Based on the study presented here together with the technological constraint of gate dielectric engineering and dry etching, we are inclined to believe that vertically stacked nanosheet structure is not a favorable option for “3 nm technology” and beyond. FinFET should still be a sustainable option that can be maintained by further increasing the aspect ratio (fin height-to-fin width ratio). Figure 7 shows the trend of the technology nodes since the introduction of the FinFET structure or 22 nm node [18]. Moore’s law in the chip density upscaling rate, taking Apple mobile CPU as an example, is still maintained so far. The increase in chip density does rely not only on the gate-length shortening, it is also achieved with the increased gate-width folding. The gate-length reduction rate had been slowed down to about 0.88 to 0.9 instead of the historical rate of about 0.7 per generation. For Intel’s “22 nm” technology, the actual gate length is around 25 nm.
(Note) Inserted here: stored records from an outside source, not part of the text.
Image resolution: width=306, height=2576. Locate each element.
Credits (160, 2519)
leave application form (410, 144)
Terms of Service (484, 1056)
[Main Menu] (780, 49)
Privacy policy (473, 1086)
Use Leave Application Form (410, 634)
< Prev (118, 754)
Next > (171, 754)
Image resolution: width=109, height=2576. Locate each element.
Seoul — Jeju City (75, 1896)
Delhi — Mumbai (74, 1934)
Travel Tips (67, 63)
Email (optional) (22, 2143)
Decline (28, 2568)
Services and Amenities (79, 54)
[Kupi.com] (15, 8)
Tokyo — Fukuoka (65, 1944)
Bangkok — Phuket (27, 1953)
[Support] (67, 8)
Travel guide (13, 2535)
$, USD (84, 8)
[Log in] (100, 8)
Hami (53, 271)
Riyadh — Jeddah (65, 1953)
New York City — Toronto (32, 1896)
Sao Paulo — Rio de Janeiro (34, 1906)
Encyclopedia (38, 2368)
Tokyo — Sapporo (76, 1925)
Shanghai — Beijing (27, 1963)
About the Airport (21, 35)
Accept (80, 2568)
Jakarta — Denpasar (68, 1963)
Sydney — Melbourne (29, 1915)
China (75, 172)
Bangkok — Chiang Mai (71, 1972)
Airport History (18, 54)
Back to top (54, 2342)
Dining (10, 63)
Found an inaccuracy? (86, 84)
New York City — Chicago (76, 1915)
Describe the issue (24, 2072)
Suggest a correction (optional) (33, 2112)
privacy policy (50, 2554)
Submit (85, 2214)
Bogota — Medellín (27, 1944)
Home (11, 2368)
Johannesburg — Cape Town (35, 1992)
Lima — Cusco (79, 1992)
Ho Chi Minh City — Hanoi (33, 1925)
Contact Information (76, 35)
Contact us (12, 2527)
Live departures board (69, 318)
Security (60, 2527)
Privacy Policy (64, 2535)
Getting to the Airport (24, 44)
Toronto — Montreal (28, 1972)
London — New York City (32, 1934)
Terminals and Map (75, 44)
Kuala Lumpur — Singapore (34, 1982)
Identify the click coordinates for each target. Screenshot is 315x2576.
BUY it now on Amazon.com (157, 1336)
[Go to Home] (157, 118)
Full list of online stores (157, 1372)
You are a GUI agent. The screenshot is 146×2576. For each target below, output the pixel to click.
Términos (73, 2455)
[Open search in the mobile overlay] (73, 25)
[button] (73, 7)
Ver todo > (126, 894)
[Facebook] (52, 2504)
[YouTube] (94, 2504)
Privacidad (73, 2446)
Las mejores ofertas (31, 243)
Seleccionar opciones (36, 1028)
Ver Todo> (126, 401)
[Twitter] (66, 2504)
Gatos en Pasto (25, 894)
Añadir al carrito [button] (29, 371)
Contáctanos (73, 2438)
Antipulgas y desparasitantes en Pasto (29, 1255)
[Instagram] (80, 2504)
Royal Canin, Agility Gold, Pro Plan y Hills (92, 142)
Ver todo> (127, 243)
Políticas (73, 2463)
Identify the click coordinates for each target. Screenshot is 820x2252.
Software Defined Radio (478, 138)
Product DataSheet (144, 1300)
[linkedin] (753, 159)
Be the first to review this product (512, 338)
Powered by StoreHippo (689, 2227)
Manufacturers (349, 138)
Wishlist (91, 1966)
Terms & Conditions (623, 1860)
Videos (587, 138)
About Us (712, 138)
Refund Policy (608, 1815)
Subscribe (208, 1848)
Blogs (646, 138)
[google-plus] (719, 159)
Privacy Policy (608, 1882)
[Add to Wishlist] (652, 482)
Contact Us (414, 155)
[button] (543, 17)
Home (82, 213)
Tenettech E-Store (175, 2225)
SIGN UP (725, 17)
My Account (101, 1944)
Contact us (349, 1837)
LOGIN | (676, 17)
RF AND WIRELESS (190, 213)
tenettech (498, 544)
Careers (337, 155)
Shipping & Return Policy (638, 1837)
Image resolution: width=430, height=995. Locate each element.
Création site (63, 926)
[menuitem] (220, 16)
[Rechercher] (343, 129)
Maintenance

Additional scaling toward the “22 nm” specification was contributed by the gate-width folding. A better folding ratio was obtained by folding ratio by increasing the fin height and reducing the fin width. When approaching the EUV lithography limit, it is expected that the pace of gate length-shortening will go even slower, but we expected that Moore’s law will still maintain for a couple of generations. The gate-length scaling may be stalled at 6 nm or 8 nm not only because of the limit of EUV but also because of the effect of surface roughness scattering, as mentioned. If it is the case, the gate-length scaling shall be slower than the present rate (see the square markers of the gate-length line) and the product of the gate-length-folding ratio will be larger (see the triangular markers of the gate-length-folding ratio product curve). The smaller footprint can be achieved with a taller fin. A fin at 80 nm tall will be introduced in a couple of years. The ultra-tall fin of 130 nm may also be possible and “2 nm”, and “1 nm” technology can be achieved by scaling both the fin width and gate length to 6 to 8 nm.

6. Conclusions

We have conducted an intuitive and comparative analysis on the scaling issue of FinFETs and vertically stacked nanosheet transistors, and vertically stacked nanowire transistors beyond the 5 nm technology node. By calculating the folding ratio of the effective channel width of the three structures under the constraints of the same headroom and pattern width (fin width) which are presumed to be fabricated by similar lithography and dry etching processes. Results show that the stacked nanosheet structure has advantages only when the intersheet spacing or vertical sheet pitch is less than the sheet width. And for nanowire transistors almost have no advantage as compared with FinFET and nanosheet in terms of size scaling. Considering the technological constraints for the gate oxide and metal gate thicknesses, the minimum intersheet spacing should be in the range of 7 to 8 nm. Then, the nanosheet structure has advantages in boosting the chip density as compared to the FinFET counterpart only when the sheet width or fin width is wider than 8 nm. In addition, considering the process complexity, larger mobility degradation, and fringing capacitance, the nanosheet transistor does not have many advantages as compared with the FinFET ones for a footprint width less than 10 nm.